报告题目: Molecular gas in compact groups
报告人：Ute Lisenfeld 教授, 格林纳达大学（格林纳达大学坐落在望远镜 IRAM 30 米所属的城市）
报告摘要：Galaxies in compact groups live in an environment where galaxy interactions play an important role, similar to the situation in the early universe. They are therefore ideal objects to study the influence of the environment on galaxy properties and evolution. The atomic hydrogen is extremely affected by this environment, with high deficiencies in many cases, whereas the molecular gas content is relatively normal in most galaxies. However, the properties of the molecular gas are drastically different if one selects those galaxies, based on their mid-infrared colours from the Spitzer and WISE satallites, that are in transitioning phase from active to quiescent. These so-called “canyon” or "infrared transition zone" galaxies have a considerably lower molecular-to-stellar mass and star formation efficiency than actively star-forming galaxies in compact groups.

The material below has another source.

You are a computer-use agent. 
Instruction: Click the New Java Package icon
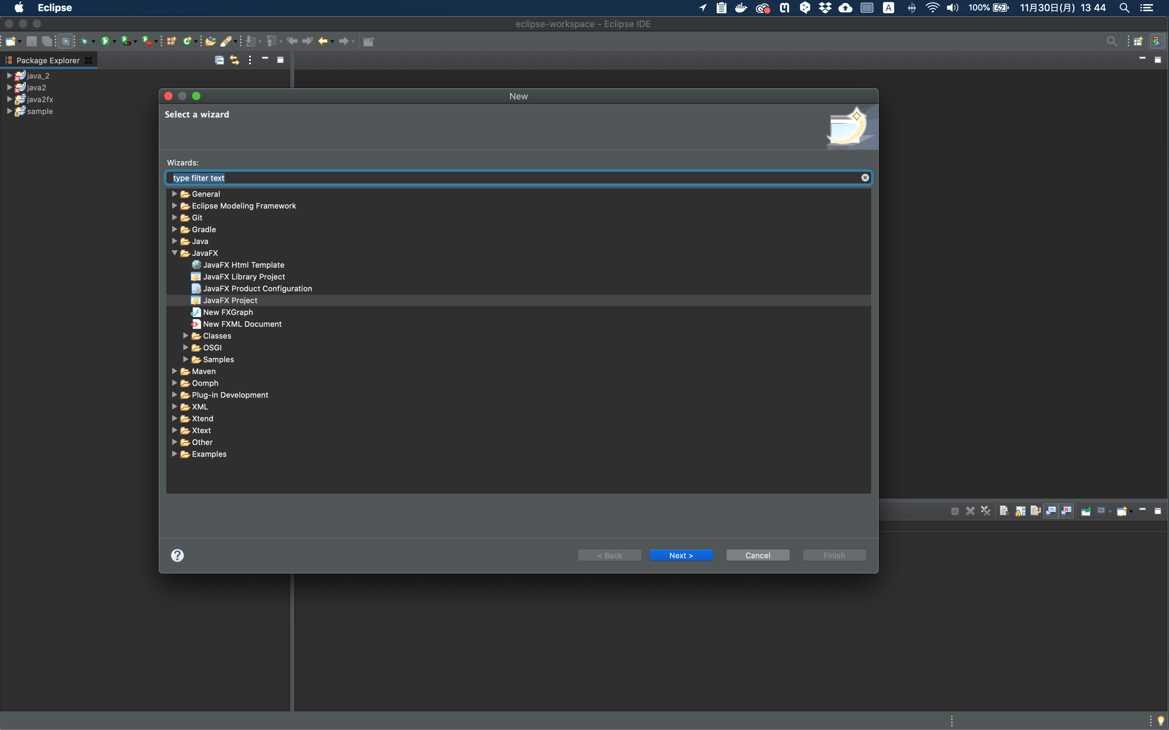click(x=171, y=42)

This shows the transition from active to quiescent is driven both by a loss of molecular gas and the fact that the remaining gas has lost its capacity to form stars efficiently. A likely reason for this result is that gas-gas collisions are taking place in the “canyon” galaxies that produce shocks and inject turbulent energy into the ISM. These processes have been observed and studied in detail in several individual objects, as e.g. in the intergalactic medium of the compact group Stephan’s Quintet or in the collisional bridge of the Taffy galaxies.